■ AIM OF THE EXERCISE ■
Quote the passage of the Egor Lazarev biography starting with "Soviet politician" and going on through "Assembly, and writer.", word for word.

Delegate of the Russian Constituent Assembly
- In office November 28, 1917 – January 5, 1918
- Preceded by: Office established
- Succeeded by: Office abolished

Minister of Education of the Committee of Members of the Constituent Assembly
- In office June 1918 – September 1918
- Preceded by: Office established

Personal details
- Born: Egor Egorovich Lazarev 12 April 1855 Samara Governorate, Russian Empire
- Died: 23 September 1937 (aged 82) Prague, Czechoslovakia
- Party: Socialist Revolutionary Party;
- Spouse: Yulia Alexandrovna

= Egor Lazarev =

Soviet politician

Egor Egorovich Lazarev (Его́р Его́рович Ла́зарев, pseudonym Brovinsky, April 12, 1855 – September 23, 1937) was a Russian revolutionary, populist, member of the Socialist Revolutionary Party, delegate of the Russian Constituent Assembly, Minister of Education for the Committee of Members of the Constituent Assembly, and writer.

== Life ==
Lazarev was born on April 12, 1855, in the village of Grachevka, Buzuluksky Uyezd in the Samara Governorate into a free peasant family, whose father (Yegor's grandfather) was a serf. By the time of the general abolition of serfdom, Yegor was six years old. At the age of seven he left his village to study in the Samara Parish School, and then became a participant in meetings of the Samara intelligentsia, which took place in the evenings in the sewing workshop of his aunt, Anna. In 1874 he was arrested and excluded from the Samara Gymnasium, but was later acquitted of spreading propaganda.

As part of the 159th Guriy Infantry Regiment, Lazarev participated in the Russo-Turkish War (1877–1878), participated in the Battle of Kars. In 1880 he became a non-commissioned officer and met with Leo Tolstoy. In 1884, Lazarev was arrested for participating in the Narodnaya Volya military organization, and was visited by Tolstoy in Butyrka prison. Lazarev was administratively exiled to the Trans-Baikal village of Tataurovskoe for three years. Lazarev was released on July 8, 1887, with the prohibition of residing in a number of cities of the Russian Empire. He returned to his native village, but a year later, on February 19, 1888, was again arrested in Buzuluk because of his links with Narodnaya Volya.

In August 1888, Lazarev was again exiled to Eastern Siberia for five years, but already on July 4, 1890, having met American explorer George Kennan, escaped and emigrated to the United States. In the US, he learned English and worked as a typesetter in Milwaukee. He worked with Kennan on a book and was involved in the Society of Friends of Russian Freedom. In 1894 he moved to London to unite isolated revolutionary groups. At the station, he was met by Nikolai Tchaikovsky.

Lazarev then went to Paris, but under pressure from the Russian authorities, he was arrested and expelled from France on July 12, 1894. In the summer of 1895, Lazarev moved to Switzerland, where he married Yulia Alexandrovna Lakier, and settled in the town of Clarens.

During the 1905 Russian Revolution, Lazarev was in Russia, was a member of the Peasant Commission under the Central Committee of the Socialist Revolutionary Party and was one of the experts of the Social Revolutionary group at the Second Duma, but in 1907 he again left for Switzerland. In 1909, Lazarev returned to St. Petersburg, where he began working as a secretary for the editors of the Knowledge Herald magazine. In 1910 he was arrested and for the third time exiled to Siberia. Lazarev returned to Russia in 1917 where he witnessed Lenin's arrival by train.

He did not accept the October Revolution, however, and struggled against the Bolsheviks. He became Minister of Education in the Committee of Members of the Constituent Assembly in Samara Governorate. In 1919 he left Russia for Prague, where he published the journal Volya Rossii (The Will of Russia). He died in Prague in 1937.

■ SUPPLIED INFORMATION ■

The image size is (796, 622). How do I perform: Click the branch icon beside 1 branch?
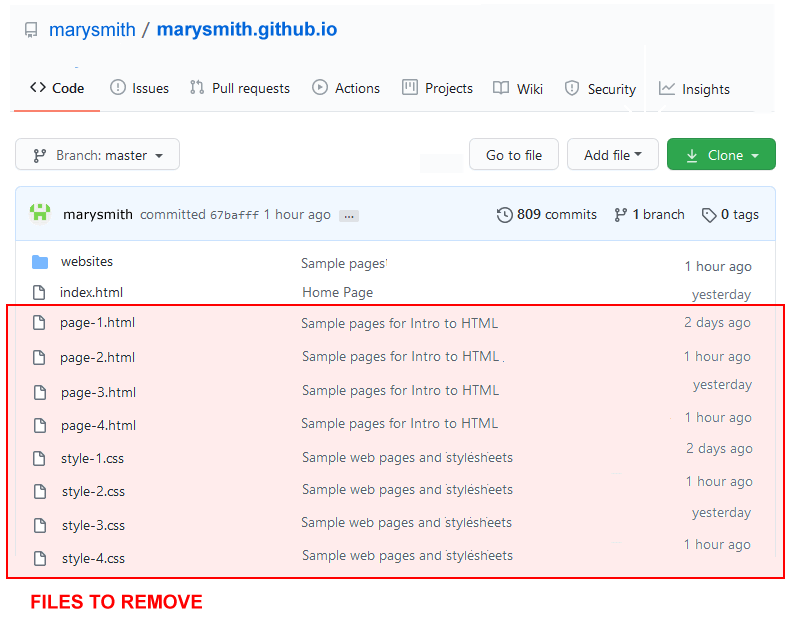pos(621,215)
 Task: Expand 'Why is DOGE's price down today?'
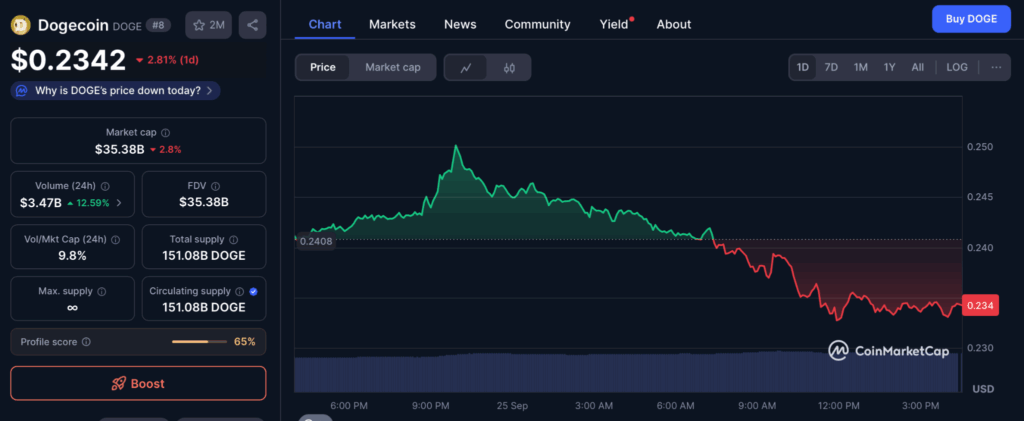tap(115, 91)
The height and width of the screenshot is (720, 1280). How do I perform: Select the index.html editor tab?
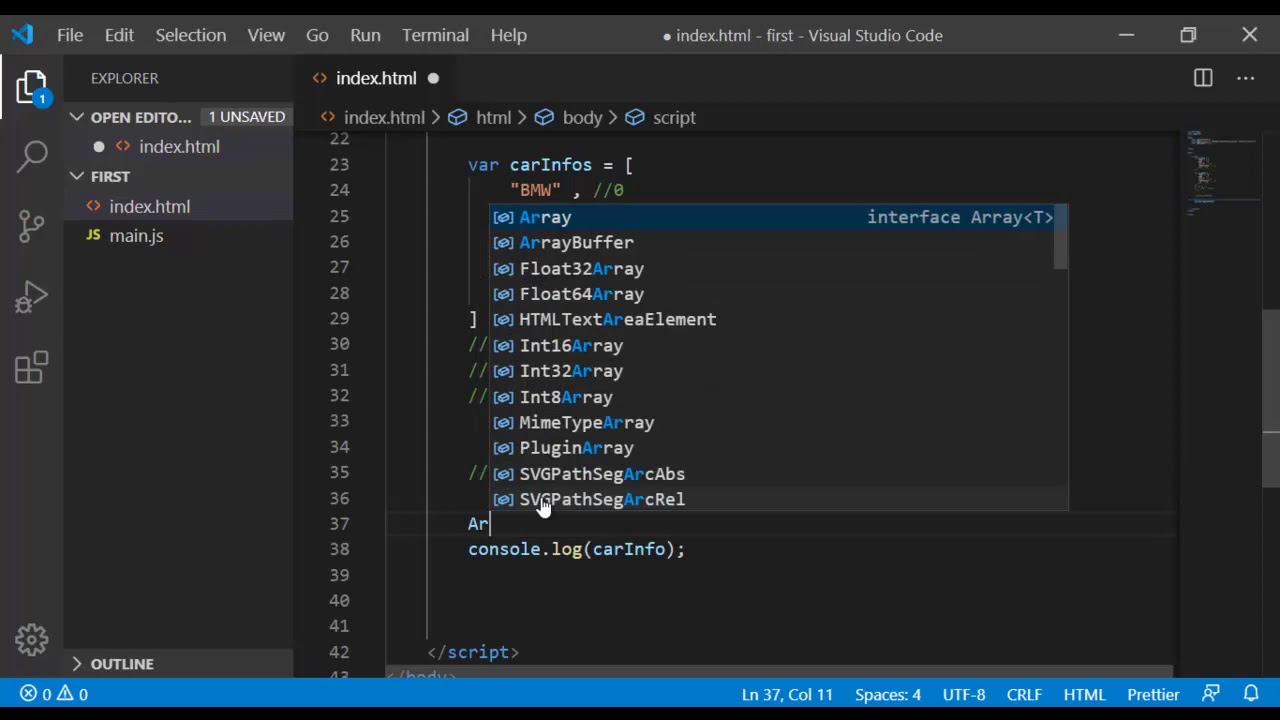click(x=375, y=78)
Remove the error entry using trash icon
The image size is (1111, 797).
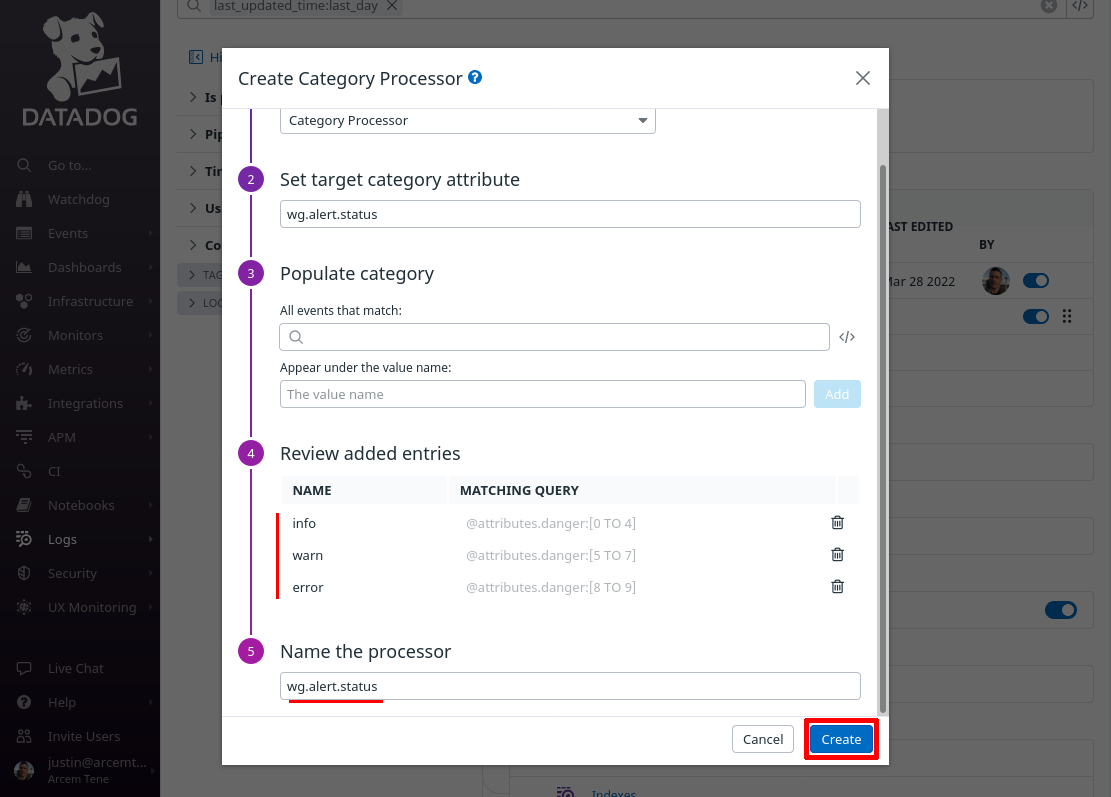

■ RESPONSE FOR THIS EXERCISE ■
Soviet politician

Egor Egorovich Lazarev (Его́р Его́рович Ла́зарев, pseudonym Brovinsky, April 12, 1855 – September 23, 1937) was a Russian revolutionary, populist, member of the Socialist Revolutionary Party, delegate of the Russian Constituent Assembly, Minister of Education for the Committee of Members of the Constituent Assembly, and writer.